Maryisa's Story
Description
Marysia’s Story - A Life Lived Between Places
I was born in 1954, nine years after the war had ended, but in many ways, it never truly ended for my family. We lived in a bomb-damaged house in Croydon, where some rooms were habitable, while others were too dangerous to enter. If you stood in the middle of the ground floor and looked up, you’d see jagged edges of walls where floors should have been, the broken remains of a piano, a chair that once had a place around a table. Beyond that, just sky.
This was not unusual. Bomb sites surrounded us, playgrounds for children who knew to avoid the big metal things buried in the rubble. Poverty was a way of life; clothes repaired beyond their limits; meals stretched impossibly far. I grew up on stories of bombs falling over Warsaw, of my mother, grandmother, and great-grandmother sleeping in hedges, hiding in ditches, avoiding both the Nazis and the Russian troops. Family members were taken in the night, never seen again.
I learned young that being noticed could be dangerous. Safety lay in invisibility. You did not stand out. You did not make a fuss. And above all, you protected your family because everything else, homes, possessions, even countries - could be lost.
But education was something no one could take away. University was free then, so I grabbed my chance, leaving London for Cardiff. I loved Wales instantly, it was a fabulous city to be a student in. After university, life pulled me back to London, then unexpectedly to Germany for work. There, I reconnected with long-lost family, some I had never known existed. It was a bittersweet reminder of how history had scattered us.
Returning to London, I shifted my focus to furniture design, working to make spaces more accessible for people with disabilities. This led me to the London College of Furniture, where I met my future husband. He was Welsh. When we decided to start a family, he wanted to return home.

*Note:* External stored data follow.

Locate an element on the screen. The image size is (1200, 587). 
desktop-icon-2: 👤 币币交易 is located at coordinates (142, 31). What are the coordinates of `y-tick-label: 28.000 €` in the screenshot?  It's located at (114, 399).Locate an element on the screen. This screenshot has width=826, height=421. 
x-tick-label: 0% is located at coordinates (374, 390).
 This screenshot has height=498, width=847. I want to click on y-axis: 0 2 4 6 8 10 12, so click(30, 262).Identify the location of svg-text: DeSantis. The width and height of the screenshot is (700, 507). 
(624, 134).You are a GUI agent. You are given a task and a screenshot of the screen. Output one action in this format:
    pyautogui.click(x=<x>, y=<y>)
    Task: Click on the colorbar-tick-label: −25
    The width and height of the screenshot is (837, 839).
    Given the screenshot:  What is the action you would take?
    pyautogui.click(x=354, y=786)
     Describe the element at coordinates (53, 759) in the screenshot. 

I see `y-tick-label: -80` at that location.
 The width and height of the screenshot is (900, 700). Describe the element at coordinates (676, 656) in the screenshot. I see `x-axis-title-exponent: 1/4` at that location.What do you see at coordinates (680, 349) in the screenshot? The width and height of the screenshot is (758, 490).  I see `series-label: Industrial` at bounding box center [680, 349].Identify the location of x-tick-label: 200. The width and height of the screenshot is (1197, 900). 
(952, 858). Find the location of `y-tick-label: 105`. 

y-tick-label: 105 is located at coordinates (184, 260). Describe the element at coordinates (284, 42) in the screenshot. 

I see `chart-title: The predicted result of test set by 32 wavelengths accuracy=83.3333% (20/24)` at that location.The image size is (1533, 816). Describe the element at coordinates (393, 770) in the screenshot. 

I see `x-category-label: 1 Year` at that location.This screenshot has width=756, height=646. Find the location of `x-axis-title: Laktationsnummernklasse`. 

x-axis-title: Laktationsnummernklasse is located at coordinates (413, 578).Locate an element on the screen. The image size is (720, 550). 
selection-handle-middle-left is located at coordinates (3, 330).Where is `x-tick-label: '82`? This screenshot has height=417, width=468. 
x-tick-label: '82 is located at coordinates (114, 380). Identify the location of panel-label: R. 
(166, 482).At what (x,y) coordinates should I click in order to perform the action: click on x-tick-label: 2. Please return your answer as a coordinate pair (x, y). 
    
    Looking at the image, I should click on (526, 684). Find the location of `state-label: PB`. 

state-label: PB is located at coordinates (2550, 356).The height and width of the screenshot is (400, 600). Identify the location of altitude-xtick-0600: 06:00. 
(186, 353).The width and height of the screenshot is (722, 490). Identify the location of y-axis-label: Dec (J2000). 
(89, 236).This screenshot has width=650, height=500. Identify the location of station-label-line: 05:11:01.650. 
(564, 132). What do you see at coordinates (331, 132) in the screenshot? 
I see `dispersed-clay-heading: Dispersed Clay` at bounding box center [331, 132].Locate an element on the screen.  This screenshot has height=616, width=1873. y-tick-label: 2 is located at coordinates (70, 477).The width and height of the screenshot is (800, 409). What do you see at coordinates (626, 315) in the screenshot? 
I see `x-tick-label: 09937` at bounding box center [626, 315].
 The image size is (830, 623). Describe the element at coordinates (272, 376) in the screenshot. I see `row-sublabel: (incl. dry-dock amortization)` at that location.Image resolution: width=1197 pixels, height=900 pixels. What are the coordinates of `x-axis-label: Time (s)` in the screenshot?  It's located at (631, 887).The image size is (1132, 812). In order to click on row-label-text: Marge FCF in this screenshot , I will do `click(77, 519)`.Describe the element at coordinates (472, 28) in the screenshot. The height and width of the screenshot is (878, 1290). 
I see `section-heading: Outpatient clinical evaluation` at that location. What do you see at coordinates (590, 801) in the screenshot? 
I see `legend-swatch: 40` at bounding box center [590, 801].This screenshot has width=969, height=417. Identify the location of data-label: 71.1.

So, in 1991, we moved to Wales. I thought I knew the country, but village life was a shock. Everyone was connected, my husband had 27 first cousins, more family than I had ever met in my life. At first, I felt like an outsider again. But then, something unexpected happened. I became pregnant. More than any place, my daughter became my home.
Adjusting wasn’t easy. I missed the anonymity of London, but I found belonging through art, teaching for twenty years, stitching botanicals at the National Botanic Gardens, joining creative stitch groups. Through creativity, I connected with others in a way words had never allowed.
People ask if I miss London. I miss the buses that ran all night, the museums I could visit on a whim, the ability to disappear into the crowd. But home has never been a place for me. My parents were stateless, displaced persons. I remember my mother registering her location with the police every week, the documents marking us as people without a country.
My family spent generations being displaced, always searching for stability. I used to see that as a loss. Now, I see it as resilience. Migration is never easy, and the past never fully disappears. But in the end, we adapt, we create, and we find belonging in the places we least expect.